Irene Bignardi, ཿla Repubblica 26/11/2002, 26 novembre 2002
Il colpo di fulmine tra Marlene Dietrich e Eric Maria Remarque scoccò a Lido di Venezia, nel 1937, non si sa se all’Excelsior o al Des Bains
Il colpo di fulmine tra Marlene Dietrich e Eric Maria Remarque scoccò a Lido di Venezia, nel 1937, non si sa se all’Excelsior o al Des Bains. Lei, 36 anni, attrice già famosa, insediata a Hollywood da sei anni, tedesca e bella come lui, trentanovenne, autore di Niente di nuovo sul fronte occidentale. Stava cenando con Josef von Sternberg, quando Remarque le si avvicinò, ricordandole che si erano conosciuti a Berlino sette anni prima. E lei: «Sembrate troppo giovane per aver scritto uno dei più bei libri della nostra epoca». E lui: «Forse l’ho scritto solo per sentire un giorno la vostra voce meravigliosa dirmi questo». Von Sternberg, sentito il livello della conversazione, andò discretamente a farsi un giro. I due, rimasti soli, parlarono per ore: all’alba lui le confessò d’essere impotente e lei trovò la cosa «meravigliosa» (provava «orrore» a fare «la cosa»).
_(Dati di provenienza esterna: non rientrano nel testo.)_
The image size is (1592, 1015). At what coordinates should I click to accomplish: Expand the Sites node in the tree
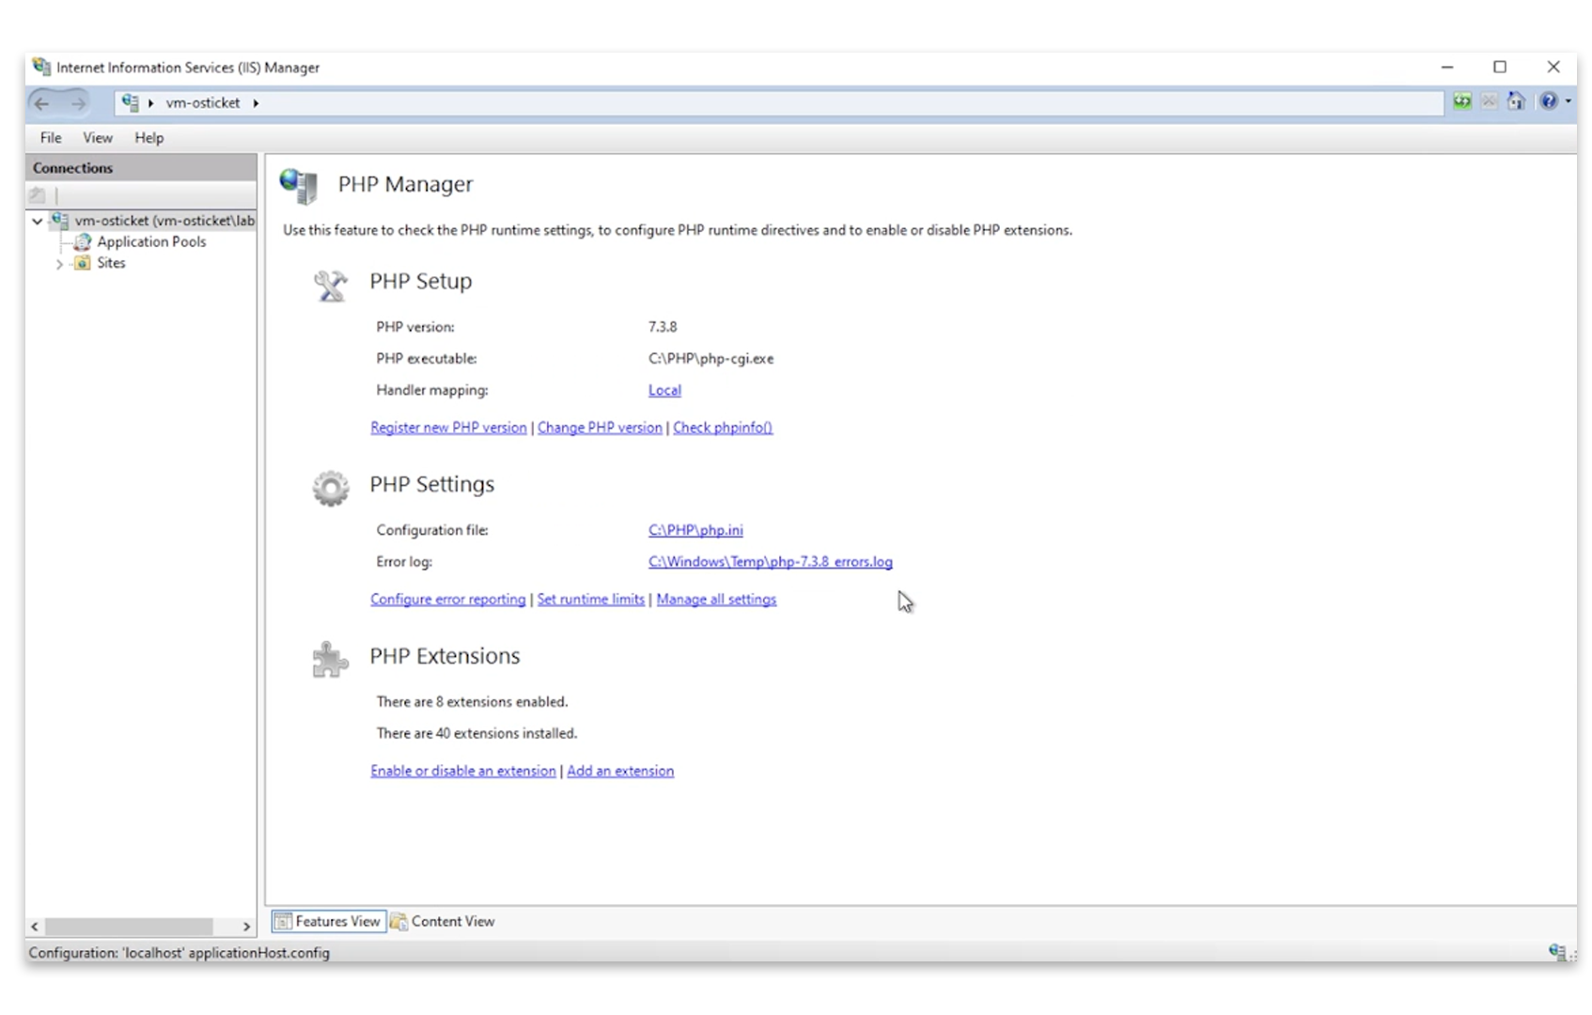(60, 263)
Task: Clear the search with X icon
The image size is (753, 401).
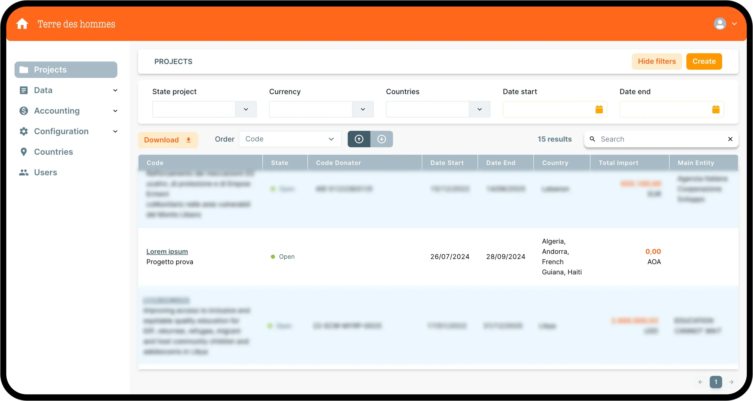Action: 730,139
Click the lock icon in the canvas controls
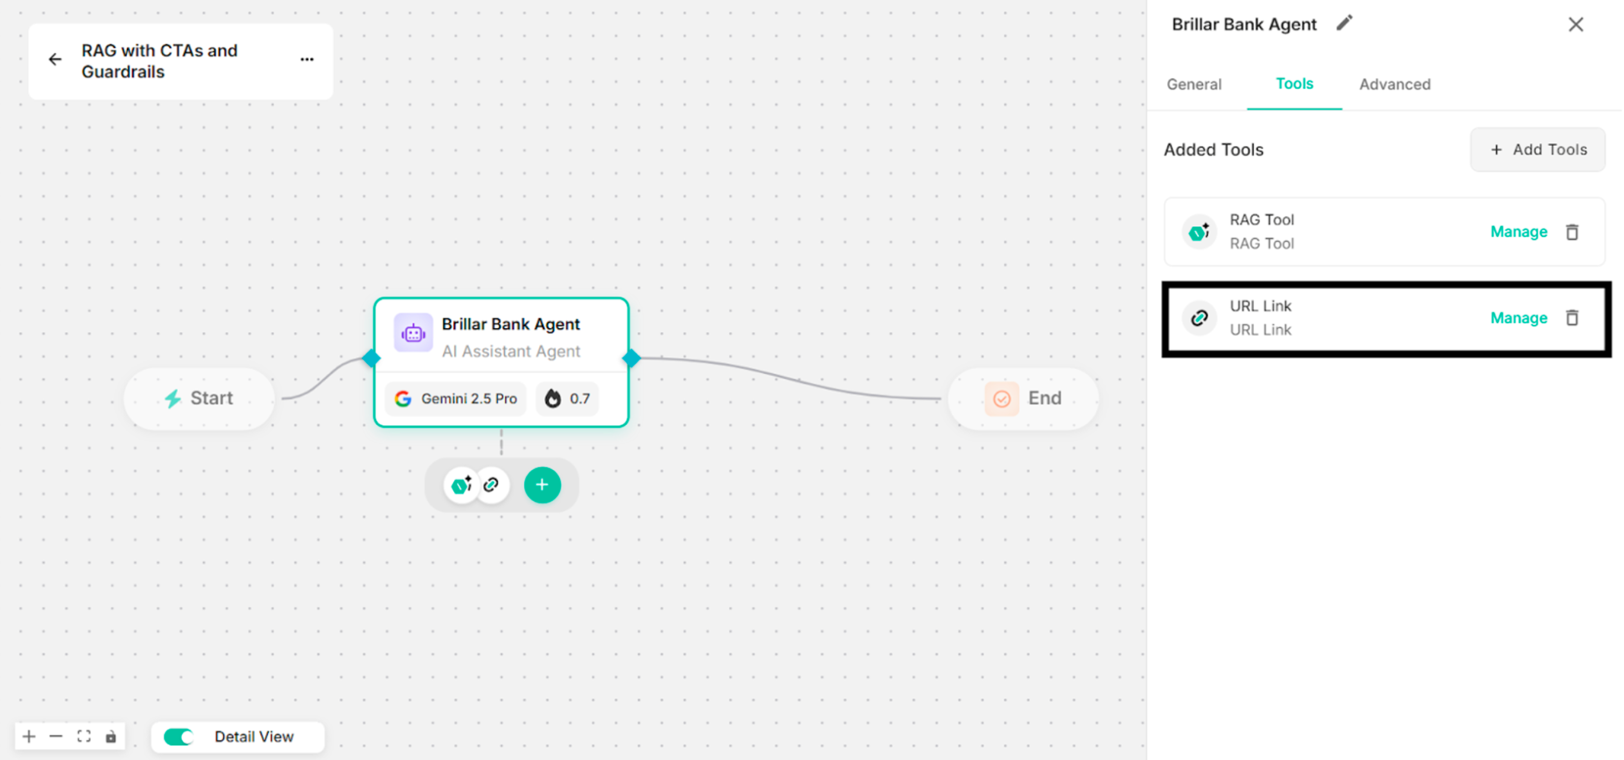This screenshot has height=760, width=1624. pos(111,736)
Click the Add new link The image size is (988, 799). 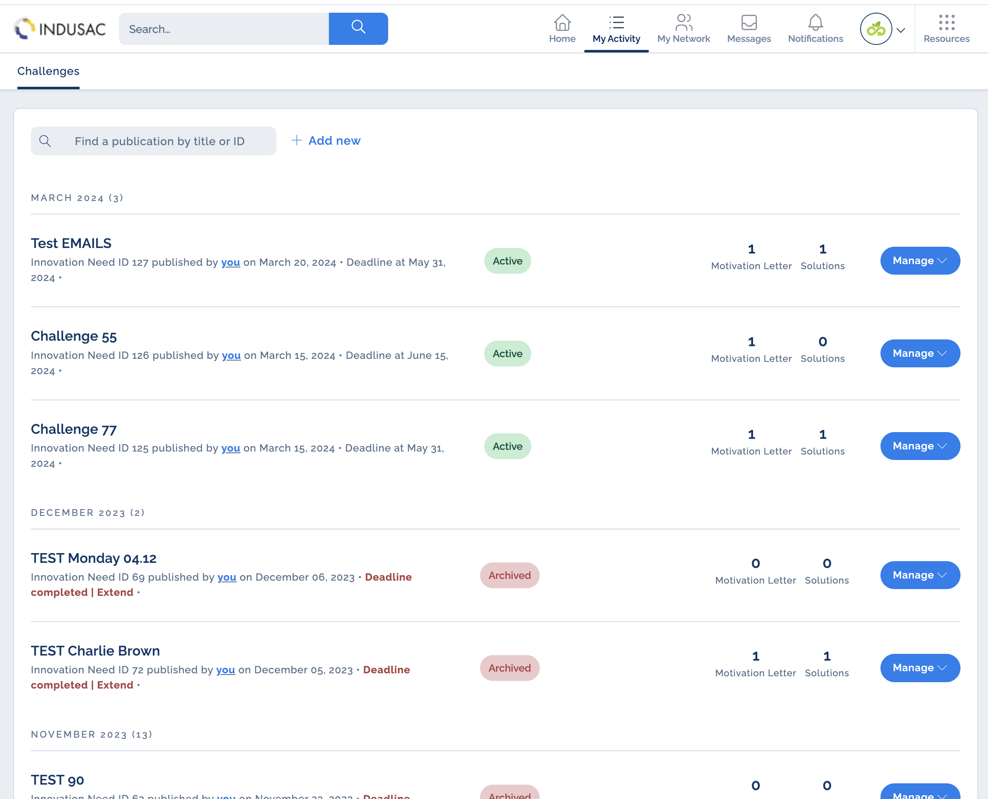(326, 141)
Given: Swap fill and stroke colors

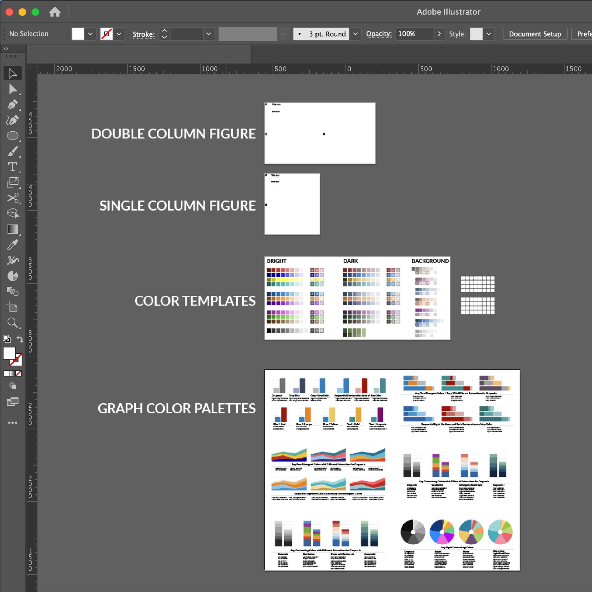Looking at the screenshot, I should coord(20,339).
Il loro fu un amore lungo e pratico. Lui le scrisse 116 lettere (quelle di lei furono bruciate dalla terza moglie di Remarque), nelle quali la chiamava «la più paziente degli arcangeli», ma anche «piccolo dolce scimmiotto», «tigre dolce e malinconica». Alle liriche amorose s’alternavano concretezze, come le ricette di piatti tedeschi cucinati da Marlene (menu pesantissimi che Remarque divorava con gioia). Si incontravano a Parigi, New York, Antibes, e intanto lui si risposava con Ise Jutta Zombona (già sua moglie negli anni Venti) mentre lei amoreggiava con Douglas Fairbanks Jr., Jo Castairs, James Stewart, Jean Gabin. Continuarono a volersi bene e vedersi poco. Remarque restava geloso e innamorato, si deprimeva, beveva. Lei, materna, efficiente, tedesca, gli mandava brodini e ricette per star meglio, lo curava durante le sue vertigini e disturbi all’udito. Il rapporto durò fino al 18 settembre del 1970, quando Marlene gli mandò per telegramma «tutto il suo cuore». Lui morì una settimana dopo.